Task requirements => Go through the records and copy each line where the word "Journal" occurs.
-- Extracted information follows --
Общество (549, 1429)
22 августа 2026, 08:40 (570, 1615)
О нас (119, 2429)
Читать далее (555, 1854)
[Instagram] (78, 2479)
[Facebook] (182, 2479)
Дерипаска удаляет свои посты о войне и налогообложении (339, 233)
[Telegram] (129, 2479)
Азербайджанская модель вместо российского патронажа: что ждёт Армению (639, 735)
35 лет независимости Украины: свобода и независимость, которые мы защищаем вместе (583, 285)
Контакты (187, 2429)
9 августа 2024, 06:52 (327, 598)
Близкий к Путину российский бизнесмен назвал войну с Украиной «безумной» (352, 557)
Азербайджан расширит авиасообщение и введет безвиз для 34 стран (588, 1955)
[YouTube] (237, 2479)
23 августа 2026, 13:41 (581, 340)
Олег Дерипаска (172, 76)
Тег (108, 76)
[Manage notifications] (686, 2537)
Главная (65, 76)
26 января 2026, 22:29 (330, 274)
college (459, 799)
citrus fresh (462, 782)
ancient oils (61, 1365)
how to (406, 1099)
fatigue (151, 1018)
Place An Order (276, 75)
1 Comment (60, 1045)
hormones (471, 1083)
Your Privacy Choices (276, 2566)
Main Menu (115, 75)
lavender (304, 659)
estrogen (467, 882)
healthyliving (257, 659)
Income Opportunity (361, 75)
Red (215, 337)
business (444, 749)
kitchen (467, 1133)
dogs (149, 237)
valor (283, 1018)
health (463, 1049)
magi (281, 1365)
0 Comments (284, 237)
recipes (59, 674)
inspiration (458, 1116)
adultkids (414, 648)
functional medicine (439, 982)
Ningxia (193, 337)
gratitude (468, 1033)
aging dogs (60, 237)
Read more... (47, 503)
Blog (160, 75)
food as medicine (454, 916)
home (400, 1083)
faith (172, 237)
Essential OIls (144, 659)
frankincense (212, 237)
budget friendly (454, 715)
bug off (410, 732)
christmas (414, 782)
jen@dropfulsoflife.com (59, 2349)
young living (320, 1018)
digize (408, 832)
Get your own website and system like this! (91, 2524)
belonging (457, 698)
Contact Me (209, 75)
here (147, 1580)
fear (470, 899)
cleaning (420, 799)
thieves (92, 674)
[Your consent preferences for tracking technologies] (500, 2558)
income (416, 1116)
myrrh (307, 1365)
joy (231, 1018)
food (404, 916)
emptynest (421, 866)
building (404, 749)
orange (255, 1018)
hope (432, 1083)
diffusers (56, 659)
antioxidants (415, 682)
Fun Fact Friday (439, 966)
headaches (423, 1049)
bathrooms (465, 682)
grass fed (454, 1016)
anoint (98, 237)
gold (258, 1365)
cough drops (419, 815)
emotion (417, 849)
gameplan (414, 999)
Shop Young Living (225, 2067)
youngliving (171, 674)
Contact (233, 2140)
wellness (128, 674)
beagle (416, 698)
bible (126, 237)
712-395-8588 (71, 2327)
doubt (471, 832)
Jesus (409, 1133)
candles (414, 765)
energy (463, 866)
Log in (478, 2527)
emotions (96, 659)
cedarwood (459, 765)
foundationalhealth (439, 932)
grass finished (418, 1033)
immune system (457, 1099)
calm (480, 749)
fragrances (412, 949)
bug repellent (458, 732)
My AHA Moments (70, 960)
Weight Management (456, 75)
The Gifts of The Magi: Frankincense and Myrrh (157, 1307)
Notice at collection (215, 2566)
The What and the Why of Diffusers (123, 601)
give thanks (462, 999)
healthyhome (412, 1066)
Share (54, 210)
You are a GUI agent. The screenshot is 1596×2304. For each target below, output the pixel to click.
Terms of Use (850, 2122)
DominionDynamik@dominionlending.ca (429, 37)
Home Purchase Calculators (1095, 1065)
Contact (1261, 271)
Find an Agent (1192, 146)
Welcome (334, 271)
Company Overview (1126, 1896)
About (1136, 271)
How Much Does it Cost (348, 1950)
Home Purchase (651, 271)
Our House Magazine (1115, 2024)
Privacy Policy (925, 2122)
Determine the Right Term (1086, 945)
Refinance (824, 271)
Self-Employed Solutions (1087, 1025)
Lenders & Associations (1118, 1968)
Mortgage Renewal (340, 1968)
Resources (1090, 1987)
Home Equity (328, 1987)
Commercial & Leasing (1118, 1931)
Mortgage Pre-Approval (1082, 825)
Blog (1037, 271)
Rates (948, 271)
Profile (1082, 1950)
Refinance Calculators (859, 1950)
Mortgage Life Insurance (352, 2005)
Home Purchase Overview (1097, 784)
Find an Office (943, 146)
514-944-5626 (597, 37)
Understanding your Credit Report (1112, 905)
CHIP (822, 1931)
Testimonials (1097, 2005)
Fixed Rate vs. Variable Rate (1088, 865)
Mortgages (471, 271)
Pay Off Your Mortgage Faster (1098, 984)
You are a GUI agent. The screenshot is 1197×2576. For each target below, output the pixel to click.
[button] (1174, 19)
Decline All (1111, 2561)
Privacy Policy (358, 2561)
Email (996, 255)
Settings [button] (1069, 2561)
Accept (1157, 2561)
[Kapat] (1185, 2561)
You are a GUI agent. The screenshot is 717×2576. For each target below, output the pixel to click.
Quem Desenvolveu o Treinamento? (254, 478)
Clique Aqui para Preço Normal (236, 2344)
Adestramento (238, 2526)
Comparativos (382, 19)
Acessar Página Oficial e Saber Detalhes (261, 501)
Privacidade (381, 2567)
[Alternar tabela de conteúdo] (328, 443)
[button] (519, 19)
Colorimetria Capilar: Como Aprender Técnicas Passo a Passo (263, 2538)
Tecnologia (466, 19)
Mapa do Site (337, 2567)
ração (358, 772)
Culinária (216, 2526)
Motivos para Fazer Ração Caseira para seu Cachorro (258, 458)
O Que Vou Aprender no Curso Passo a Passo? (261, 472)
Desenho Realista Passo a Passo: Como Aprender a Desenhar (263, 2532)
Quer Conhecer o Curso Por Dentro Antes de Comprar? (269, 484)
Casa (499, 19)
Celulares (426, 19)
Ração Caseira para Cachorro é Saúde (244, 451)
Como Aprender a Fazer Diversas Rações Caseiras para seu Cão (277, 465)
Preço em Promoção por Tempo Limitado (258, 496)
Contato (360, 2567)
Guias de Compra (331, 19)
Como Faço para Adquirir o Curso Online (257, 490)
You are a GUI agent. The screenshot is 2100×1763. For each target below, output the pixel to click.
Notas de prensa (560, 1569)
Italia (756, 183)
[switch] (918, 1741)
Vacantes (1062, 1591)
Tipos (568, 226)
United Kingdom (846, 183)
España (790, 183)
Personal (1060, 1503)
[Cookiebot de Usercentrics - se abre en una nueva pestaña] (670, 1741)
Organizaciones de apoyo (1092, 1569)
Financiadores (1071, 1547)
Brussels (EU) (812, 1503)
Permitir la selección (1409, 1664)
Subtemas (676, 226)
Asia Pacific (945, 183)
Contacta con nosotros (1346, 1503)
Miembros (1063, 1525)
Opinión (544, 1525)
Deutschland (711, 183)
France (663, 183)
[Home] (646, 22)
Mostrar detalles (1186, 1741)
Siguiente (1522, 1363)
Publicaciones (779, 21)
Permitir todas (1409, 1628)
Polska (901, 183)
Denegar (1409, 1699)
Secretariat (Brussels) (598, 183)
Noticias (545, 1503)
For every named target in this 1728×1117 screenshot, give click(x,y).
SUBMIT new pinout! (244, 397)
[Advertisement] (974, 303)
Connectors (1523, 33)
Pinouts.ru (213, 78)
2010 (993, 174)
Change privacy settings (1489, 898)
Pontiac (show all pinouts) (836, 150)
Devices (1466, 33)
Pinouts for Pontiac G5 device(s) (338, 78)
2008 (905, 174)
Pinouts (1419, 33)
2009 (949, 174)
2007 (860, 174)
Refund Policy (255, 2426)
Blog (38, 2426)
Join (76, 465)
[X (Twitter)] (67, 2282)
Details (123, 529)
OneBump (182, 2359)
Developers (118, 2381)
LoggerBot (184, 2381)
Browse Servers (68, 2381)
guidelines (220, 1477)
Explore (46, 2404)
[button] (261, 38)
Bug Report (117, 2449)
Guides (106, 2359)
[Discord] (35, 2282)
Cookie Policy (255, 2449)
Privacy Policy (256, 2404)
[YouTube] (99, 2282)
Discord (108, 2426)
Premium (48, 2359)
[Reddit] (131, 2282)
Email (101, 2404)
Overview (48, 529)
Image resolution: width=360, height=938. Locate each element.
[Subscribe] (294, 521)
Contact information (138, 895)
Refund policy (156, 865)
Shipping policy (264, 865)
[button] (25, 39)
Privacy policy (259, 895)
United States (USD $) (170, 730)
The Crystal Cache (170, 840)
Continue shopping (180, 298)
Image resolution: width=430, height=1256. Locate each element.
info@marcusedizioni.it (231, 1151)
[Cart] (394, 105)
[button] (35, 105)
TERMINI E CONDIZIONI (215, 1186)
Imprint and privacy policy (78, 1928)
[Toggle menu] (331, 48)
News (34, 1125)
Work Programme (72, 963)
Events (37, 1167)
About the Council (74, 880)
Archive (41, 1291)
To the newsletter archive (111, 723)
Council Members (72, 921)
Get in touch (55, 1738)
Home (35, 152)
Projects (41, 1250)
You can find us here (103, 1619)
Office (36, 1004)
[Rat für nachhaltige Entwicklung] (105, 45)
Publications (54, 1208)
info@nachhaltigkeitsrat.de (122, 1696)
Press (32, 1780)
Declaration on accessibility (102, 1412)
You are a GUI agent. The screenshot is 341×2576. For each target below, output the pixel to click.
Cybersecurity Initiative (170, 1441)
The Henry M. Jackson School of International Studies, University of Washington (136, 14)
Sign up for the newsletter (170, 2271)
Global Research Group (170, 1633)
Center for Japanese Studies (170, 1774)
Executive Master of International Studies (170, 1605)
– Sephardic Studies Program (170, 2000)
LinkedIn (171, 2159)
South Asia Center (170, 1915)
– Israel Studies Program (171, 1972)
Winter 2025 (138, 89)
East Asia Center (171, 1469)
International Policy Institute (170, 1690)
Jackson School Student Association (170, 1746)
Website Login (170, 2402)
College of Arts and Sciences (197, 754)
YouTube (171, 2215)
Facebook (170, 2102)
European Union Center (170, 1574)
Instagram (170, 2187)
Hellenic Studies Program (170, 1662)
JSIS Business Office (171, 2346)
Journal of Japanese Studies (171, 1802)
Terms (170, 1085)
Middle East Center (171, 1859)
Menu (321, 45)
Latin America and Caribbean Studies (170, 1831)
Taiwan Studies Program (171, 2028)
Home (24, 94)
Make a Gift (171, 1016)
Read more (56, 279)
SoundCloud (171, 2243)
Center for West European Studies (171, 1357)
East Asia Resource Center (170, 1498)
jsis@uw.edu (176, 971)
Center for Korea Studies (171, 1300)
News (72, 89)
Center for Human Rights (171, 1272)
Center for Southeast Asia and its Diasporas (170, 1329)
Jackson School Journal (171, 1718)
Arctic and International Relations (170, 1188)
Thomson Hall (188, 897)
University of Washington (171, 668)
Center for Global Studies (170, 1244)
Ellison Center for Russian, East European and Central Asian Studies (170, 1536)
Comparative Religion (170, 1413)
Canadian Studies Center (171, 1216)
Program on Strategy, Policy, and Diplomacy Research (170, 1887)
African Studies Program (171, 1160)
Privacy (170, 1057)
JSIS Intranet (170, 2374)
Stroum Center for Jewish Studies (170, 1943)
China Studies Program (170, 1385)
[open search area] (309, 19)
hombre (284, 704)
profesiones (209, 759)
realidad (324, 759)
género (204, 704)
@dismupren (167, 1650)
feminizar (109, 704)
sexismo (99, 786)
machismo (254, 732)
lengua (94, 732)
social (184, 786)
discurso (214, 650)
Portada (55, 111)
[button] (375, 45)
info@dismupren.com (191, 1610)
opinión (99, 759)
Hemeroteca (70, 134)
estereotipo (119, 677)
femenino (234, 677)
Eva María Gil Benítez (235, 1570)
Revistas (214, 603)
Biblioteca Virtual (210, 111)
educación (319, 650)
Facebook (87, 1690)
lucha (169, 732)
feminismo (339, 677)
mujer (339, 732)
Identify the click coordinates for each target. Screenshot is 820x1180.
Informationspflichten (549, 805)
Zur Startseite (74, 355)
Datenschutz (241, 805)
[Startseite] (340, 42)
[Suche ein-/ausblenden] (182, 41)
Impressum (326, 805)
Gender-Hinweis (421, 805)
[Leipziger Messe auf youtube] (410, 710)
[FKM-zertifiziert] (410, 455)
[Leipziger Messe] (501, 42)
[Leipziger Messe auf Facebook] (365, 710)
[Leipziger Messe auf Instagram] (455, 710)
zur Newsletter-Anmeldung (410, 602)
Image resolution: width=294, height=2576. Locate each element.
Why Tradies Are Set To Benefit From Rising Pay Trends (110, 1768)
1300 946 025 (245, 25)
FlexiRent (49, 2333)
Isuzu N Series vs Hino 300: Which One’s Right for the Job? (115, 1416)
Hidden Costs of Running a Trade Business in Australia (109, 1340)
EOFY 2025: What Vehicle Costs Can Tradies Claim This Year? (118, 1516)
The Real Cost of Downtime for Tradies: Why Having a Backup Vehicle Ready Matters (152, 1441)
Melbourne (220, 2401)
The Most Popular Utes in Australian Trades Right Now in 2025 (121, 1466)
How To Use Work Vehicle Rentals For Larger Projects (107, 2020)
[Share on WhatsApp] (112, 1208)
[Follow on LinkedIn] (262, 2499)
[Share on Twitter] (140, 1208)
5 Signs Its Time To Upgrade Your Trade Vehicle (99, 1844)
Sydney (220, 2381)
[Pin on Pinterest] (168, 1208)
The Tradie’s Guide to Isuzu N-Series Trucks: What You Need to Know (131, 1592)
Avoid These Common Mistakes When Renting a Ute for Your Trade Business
-- Extracted information concluded --
Reply to the exercise =>
Journal of Japanese Studies (171, 1802)
Jackson School Journal (171, 1718)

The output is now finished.